If your favourite password is 'password' then it's only a matter of time before you get hacked. Even if you're forced to choose a more complicated password, many people take the lazy option of using 'password1' and still find themselves in trouble.

Rule 1: Ditch the dictionary

The trick to creating a strong password is to devise something that is easy to remember but difficult to guess. Hackers rely on brute force attacks, trying millions of common passwords in the hope of striking it lucky. The first rule of creating a strong password is never to use a dictionary word, as that's the first thing hackers try. Using 'p4ssw0rd' won’t save you either, as hackers try that next.

Rule 2: The devil you know

The second rule is not to use the name of your children, your pets or your favourite sporting team as your password. Even people who don't know you might be able to glean these kinds of facts about you from your Facebook page or other websites. Also take care when choosing secure questions such as 'Which primary school did you attend?' Such details aren't hard to find in the internet age.

Rule 3: Neither rhyme nor reason

The best passwords are long strings, more than eight characters, which look like gibberish to anyone else but are easy for you to remember. They should contain upper and lower case letters as well as symbols and numbers. One trick is to take a phrase, lyric or rhyme and pluck out the first letter of each word. Then throw in some capitalisation, numbers and symbols for good measure. For example, the first few lines of Hey Diddle Diddle might become HdDtCaTf-TcJoTm*70. Easy for you to remember, but it looks like gibberish which is hard for a hacker to guess or a computer to crack.
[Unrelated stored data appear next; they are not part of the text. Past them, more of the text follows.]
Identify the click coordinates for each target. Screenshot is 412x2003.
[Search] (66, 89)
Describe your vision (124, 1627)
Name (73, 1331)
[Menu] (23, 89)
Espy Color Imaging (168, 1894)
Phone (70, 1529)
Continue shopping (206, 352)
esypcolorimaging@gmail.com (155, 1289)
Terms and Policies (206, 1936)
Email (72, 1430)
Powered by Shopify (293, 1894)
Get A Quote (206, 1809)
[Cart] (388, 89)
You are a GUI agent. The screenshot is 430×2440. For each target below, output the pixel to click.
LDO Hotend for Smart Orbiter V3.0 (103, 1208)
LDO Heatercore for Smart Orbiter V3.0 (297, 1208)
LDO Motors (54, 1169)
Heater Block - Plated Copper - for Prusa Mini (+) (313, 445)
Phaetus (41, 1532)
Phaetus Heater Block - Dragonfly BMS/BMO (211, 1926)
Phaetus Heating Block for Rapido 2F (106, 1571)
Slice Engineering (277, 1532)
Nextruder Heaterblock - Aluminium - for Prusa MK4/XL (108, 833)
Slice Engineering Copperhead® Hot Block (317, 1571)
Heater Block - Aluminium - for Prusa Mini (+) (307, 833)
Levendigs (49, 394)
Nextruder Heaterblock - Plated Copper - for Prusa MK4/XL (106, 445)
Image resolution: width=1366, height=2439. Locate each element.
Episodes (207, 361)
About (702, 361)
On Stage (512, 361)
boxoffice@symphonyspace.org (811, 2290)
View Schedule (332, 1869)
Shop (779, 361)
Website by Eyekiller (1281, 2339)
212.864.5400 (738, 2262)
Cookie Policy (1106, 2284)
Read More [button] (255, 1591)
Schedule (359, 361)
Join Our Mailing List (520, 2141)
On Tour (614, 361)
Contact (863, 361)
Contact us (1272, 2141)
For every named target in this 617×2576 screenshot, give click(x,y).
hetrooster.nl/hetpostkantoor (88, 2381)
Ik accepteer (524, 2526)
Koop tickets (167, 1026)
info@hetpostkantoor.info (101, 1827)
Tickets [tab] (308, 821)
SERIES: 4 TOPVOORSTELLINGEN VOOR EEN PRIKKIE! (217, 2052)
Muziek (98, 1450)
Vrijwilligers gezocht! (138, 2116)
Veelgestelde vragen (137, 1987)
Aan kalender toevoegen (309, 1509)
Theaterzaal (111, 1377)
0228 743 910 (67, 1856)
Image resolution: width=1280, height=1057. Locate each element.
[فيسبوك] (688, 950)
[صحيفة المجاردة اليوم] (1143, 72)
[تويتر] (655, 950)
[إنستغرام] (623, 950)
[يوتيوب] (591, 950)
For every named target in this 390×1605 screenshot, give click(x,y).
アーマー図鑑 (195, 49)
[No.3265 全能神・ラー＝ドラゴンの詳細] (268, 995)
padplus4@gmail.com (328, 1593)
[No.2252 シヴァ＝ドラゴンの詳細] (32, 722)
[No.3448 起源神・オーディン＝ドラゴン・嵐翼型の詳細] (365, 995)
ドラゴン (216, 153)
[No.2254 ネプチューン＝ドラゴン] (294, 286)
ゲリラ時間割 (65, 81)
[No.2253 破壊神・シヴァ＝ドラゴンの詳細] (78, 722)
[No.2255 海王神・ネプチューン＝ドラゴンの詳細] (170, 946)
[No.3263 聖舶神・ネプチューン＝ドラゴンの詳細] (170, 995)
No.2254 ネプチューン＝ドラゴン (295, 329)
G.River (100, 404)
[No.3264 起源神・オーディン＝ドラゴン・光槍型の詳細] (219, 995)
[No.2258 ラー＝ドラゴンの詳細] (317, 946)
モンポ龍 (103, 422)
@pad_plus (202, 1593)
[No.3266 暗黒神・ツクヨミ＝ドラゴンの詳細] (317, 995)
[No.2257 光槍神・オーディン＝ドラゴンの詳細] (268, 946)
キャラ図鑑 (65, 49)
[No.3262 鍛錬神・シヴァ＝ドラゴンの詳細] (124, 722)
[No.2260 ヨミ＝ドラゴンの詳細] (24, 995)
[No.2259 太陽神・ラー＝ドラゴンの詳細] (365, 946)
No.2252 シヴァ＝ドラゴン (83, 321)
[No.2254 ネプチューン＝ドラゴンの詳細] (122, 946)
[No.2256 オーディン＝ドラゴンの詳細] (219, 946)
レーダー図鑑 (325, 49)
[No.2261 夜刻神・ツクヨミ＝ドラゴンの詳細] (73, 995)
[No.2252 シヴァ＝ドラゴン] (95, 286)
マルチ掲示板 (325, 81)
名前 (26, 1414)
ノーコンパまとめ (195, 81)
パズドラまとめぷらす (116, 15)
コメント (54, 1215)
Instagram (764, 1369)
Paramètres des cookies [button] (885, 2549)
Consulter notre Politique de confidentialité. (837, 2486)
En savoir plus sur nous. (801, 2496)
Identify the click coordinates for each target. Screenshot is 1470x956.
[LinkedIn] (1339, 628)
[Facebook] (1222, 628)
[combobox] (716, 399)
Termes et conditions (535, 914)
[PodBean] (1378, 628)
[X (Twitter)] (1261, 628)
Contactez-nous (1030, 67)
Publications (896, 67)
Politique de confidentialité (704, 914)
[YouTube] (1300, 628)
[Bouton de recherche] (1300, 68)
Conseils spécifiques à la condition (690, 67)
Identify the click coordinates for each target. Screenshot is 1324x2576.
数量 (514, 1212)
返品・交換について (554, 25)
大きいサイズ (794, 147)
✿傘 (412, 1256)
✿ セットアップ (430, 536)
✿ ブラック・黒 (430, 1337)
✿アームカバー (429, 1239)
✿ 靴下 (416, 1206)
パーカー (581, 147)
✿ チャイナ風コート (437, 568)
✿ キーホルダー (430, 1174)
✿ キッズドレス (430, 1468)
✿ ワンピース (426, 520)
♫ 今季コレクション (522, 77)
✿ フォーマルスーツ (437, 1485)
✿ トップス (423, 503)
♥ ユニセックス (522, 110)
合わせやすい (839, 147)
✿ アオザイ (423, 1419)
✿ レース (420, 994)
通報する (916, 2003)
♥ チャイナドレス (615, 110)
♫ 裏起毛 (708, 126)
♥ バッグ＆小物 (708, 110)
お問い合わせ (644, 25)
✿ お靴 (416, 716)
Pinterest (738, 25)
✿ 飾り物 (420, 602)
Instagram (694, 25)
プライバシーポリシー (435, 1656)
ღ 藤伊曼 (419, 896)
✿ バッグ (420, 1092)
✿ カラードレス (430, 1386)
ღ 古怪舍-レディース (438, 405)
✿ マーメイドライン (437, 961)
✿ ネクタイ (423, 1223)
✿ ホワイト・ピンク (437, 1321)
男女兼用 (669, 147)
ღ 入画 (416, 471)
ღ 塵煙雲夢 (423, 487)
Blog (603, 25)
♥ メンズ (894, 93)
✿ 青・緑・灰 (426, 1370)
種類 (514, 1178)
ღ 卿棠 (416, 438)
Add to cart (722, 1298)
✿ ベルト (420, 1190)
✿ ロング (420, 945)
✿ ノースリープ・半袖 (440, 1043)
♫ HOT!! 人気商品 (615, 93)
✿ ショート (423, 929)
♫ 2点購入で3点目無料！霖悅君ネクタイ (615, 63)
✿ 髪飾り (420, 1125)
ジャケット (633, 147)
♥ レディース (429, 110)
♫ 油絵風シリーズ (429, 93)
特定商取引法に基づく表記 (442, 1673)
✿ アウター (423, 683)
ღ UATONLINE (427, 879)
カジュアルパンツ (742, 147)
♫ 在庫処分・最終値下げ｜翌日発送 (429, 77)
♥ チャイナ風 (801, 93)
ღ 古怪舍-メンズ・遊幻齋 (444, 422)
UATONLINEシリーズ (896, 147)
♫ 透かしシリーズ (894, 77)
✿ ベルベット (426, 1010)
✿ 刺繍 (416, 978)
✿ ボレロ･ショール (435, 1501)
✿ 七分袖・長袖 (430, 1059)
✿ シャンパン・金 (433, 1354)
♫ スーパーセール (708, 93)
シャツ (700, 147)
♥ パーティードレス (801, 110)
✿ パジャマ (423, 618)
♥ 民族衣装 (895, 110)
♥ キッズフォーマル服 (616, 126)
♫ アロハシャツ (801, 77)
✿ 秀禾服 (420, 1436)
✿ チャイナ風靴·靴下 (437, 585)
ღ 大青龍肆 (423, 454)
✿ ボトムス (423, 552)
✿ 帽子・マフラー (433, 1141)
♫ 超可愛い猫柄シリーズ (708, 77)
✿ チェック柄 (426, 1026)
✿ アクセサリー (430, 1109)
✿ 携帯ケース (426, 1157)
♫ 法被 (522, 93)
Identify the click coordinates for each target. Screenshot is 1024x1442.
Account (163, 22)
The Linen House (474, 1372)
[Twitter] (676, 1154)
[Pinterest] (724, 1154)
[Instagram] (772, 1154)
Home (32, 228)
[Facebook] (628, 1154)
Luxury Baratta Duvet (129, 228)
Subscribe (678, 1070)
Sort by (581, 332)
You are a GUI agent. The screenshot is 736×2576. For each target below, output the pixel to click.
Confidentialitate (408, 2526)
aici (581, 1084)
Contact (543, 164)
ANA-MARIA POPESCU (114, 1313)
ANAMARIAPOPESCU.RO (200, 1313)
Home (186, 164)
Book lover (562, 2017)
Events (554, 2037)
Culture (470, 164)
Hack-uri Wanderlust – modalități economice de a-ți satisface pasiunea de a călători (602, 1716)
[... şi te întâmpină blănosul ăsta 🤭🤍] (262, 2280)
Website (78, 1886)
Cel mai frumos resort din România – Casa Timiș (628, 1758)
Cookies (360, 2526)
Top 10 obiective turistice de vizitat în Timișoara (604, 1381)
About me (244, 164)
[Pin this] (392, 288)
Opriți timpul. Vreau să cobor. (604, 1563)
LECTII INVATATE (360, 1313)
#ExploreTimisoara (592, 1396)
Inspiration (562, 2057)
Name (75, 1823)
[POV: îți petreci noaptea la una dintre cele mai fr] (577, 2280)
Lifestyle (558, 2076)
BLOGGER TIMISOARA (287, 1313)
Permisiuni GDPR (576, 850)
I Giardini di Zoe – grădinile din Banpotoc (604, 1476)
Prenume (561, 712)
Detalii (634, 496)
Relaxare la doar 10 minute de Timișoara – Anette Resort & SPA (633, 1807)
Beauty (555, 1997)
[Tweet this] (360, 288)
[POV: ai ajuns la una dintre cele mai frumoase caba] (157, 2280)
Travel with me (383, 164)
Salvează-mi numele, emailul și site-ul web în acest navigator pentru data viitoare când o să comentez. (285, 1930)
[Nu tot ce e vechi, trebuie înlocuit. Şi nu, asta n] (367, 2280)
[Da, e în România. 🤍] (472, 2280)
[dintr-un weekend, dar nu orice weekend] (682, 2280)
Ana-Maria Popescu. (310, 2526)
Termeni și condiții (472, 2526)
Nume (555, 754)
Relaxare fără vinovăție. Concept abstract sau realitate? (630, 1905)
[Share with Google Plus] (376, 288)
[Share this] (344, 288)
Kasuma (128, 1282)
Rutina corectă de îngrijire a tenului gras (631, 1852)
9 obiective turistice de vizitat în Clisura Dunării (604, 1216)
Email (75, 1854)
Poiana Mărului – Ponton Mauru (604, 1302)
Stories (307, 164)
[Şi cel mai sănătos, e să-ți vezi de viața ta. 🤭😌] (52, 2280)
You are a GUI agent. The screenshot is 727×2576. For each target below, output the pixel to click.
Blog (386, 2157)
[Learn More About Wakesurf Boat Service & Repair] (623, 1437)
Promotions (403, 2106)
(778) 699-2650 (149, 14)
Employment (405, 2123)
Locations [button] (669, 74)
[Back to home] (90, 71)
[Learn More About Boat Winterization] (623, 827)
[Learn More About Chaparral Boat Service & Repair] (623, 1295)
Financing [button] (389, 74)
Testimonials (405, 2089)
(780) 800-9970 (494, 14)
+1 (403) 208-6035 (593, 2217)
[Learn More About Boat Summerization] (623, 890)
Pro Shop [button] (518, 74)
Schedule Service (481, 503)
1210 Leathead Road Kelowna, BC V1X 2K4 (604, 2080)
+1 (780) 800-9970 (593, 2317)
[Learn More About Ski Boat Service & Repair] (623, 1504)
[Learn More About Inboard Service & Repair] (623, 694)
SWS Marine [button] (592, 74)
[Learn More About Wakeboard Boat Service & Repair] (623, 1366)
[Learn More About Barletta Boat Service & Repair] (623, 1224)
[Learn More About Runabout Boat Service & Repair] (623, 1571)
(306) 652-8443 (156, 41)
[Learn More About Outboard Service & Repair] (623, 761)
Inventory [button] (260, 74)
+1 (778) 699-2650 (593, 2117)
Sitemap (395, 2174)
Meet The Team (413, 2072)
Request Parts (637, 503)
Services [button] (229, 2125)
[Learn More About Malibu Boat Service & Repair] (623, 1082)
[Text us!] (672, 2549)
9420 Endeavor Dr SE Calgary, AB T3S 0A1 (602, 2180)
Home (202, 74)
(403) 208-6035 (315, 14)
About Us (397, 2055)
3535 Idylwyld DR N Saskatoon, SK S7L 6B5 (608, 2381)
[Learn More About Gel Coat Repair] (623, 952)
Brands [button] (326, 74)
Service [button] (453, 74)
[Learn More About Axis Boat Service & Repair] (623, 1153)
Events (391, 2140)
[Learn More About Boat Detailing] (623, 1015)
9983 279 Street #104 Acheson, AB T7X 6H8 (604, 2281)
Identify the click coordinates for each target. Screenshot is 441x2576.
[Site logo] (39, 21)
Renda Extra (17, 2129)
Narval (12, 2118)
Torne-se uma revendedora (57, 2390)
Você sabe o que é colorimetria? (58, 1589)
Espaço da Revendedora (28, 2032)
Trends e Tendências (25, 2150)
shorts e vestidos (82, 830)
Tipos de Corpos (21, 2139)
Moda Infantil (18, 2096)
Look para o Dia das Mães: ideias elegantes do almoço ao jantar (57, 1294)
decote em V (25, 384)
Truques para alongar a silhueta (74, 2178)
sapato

Rule 4: Don't use the same password for everything

If hackers crack your Facebook password, they might try to use it to log into your other accounts. Use separate passwords for important services even if they're based on a system that is easy for you to remember. If you struggle to remember them all, consider a service such as LastPass or 1Password which can remember your passwords and even generate strong passwords for you.

Do your weak passwords leave you vulnerable? What are you going to do about it?